**Written problem**
Return, word for word, everything in the listing from its first line down to the line that contains "center [576, 709].", including both ends.

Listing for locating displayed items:
::::::::::
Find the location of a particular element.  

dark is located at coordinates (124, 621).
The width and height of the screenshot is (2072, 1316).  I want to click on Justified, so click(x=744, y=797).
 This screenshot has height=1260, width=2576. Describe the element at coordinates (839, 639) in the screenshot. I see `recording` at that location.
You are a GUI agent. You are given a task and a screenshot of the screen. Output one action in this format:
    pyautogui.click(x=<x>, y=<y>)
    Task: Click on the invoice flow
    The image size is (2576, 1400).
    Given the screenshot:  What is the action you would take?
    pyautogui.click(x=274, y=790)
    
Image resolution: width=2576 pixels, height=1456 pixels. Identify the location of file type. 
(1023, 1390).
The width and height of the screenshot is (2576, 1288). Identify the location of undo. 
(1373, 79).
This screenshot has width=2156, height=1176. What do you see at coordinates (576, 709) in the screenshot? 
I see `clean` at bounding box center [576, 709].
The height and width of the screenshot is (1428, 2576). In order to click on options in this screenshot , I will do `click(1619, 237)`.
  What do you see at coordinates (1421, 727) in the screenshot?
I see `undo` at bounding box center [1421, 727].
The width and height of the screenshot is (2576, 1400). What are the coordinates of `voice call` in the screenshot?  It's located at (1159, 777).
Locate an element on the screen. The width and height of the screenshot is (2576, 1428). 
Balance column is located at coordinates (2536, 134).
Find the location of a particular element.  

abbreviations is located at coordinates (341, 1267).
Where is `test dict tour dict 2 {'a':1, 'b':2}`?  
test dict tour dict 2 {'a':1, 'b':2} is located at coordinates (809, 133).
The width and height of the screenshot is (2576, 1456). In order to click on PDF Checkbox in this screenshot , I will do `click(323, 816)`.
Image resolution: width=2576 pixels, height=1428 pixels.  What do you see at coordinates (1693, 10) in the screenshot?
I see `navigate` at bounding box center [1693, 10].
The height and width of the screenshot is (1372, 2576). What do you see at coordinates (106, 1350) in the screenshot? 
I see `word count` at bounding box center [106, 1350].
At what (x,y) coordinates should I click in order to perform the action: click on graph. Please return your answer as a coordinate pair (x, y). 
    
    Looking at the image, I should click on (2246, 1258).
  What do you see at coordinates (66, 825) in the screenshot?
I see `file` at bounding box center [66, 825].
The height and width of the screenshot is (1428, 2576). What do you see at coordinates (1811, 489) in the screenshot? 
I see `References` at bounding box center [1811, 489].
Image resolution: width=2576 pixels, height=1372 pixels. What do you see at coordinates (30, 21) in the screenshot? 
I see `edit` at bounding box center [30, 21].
::::::::::
**Output for this exercise**
Find the location of a particular element.  

dark is located at coordinates (124, 621).
The width and height of the screenshot is (2072, 1316).  I want to click on Justified, so click(x=744, y=797).
 This screenshot has height=1260, width=2576. Describe the element at coordinates (839, 639) in the screenshot. I see `recording` at that location.
You are a GUI agent. You are given a task and a screenshot of the screen. Output one action in this format:
    pyautogui.click(x=<x>, y=<y>)
    Task: Click on the invoice flow
    The image size is (2576, 1400).
    Given the screenshot:  What is the action you would take?
    pyautogui.click(x=274, y=790)
    
Image resolution: width=2576 pixels, height=1456 pixels. Identify the location of file type. 
(1023, 1390).
The width and height of the screenshot is (2576, 1288). Identify the location of undo. 
(1373, 79).
This screenshot has width=2156, height=1176. What do you see at coordinates (576, 709) in the screenshot? 
I see `clean` at bounding box center [576, 709].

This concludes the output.